I expected something quintessential; I was surprised to find she was a
visiting governess. Harringay, the artist, thought there was nothing in
her, but Sackbut, the art critic, was inclined to admire her bones. For
my own part, I took rather a liking to her. She was small and thin, and,
to be frank, I think it was because she hardly got enough to eat--of the
delicate food she needed. She was shabby, too, dressed in rusty
mourning--she had recently lost her mother. But she had a sweet, low
voice, a shrinking manner, rather a graceful carriage, I thought, and,
though she spoke rarely, all she said was sweet and sane. She struck me
as a refined woman in a blatant age. The general effect of her upon me
was favourable; upon Dunstone it was tremendous. He lost a considerable
proportion of his melancholia, and raved at times like a common man. He
called her in particular his "Dear Lady" and his "Sweet Lady," things
that I find eloquent of what he found in her. What that was I fancy I
understand, and yet I cannot say it quite.
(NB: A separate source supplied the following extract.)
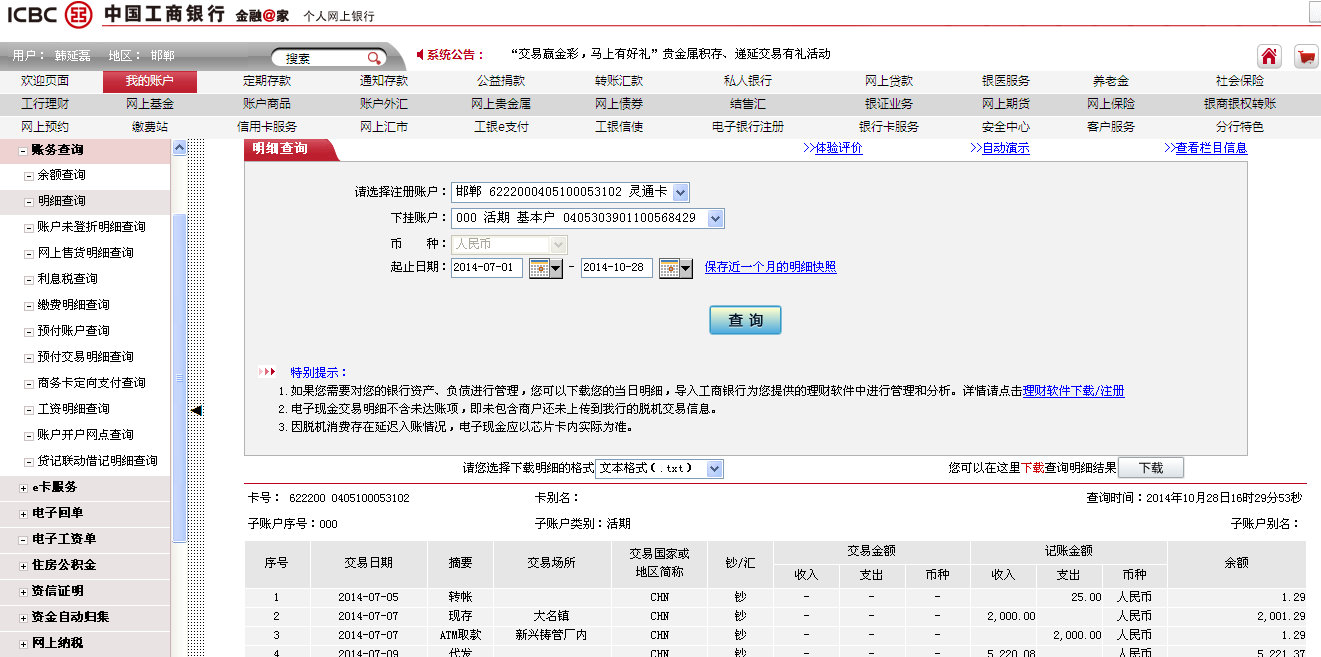Expand the 住房公积金 sidebar section

(24, 566)
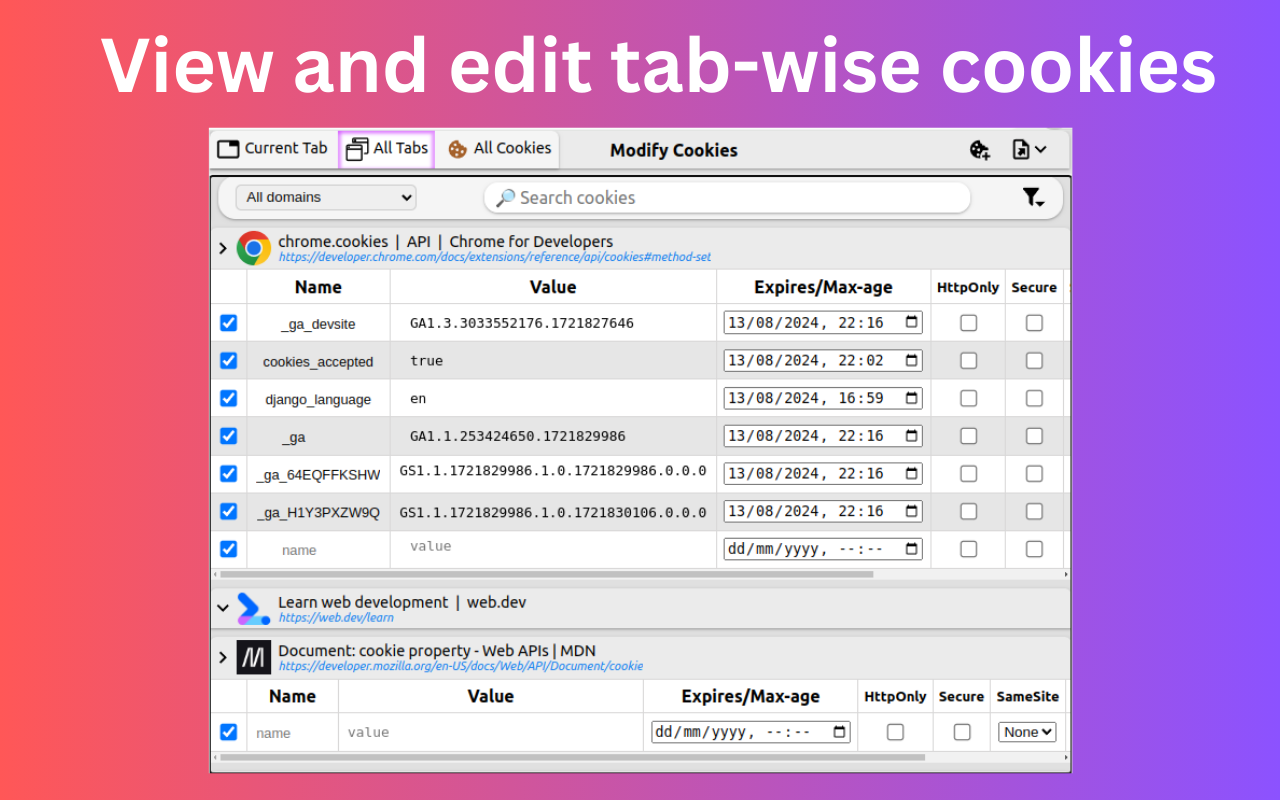Click the web.dev site logo icon
The height and width of the screenshot is (800, 1280).
coord(253,609)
One has to resort to the
extended arm and fingers vibratile.

Before he married her--which he did while she was still in
half-mourning--there was anxiety about her health, and I understood she
needed air and exercise and strengthening food. But she recovered
rapidly after her marriage, her eyes grew brighter, we saw less of
Sackbut's "delicious skeleton." And then, in the strangest way, she
began to change. It is none of my imagining; I have heard the change
remarked upon by half a dozen independent observers. Yet you would think
a girl of three-and-twenty (as she certainly was) had attained her
development as a woman. I have heard her compared to a winter bud, cased
in its sombre scales, until the sun shone, and the warm, moist winds
began to blow. I noticed first that the delicate outline of her cheek
was filling, and then came the time when she reverted to colour in her
dress.

Her first essays were charitably received. Her years of struggle, her
year of mourning, had no doubt dwarfed her powers in this direction;
presently her natural good taste would reassert itself. But the next
effort and the next were harder to explain. It was not the note of
nervousness or inexperience we saw; there was an undeniable decision,
and not a token of shame. The little black winter bud grew warm-coloured
above, and burst suddenly into extravagant outlines and chromatic
confusion. Harringay, who is a cad, first put what we were all feeling
into words. "I've just seen Dunstone and his donah," he said. Clearly
she was one of those rare women who cannot dress. And that was not all.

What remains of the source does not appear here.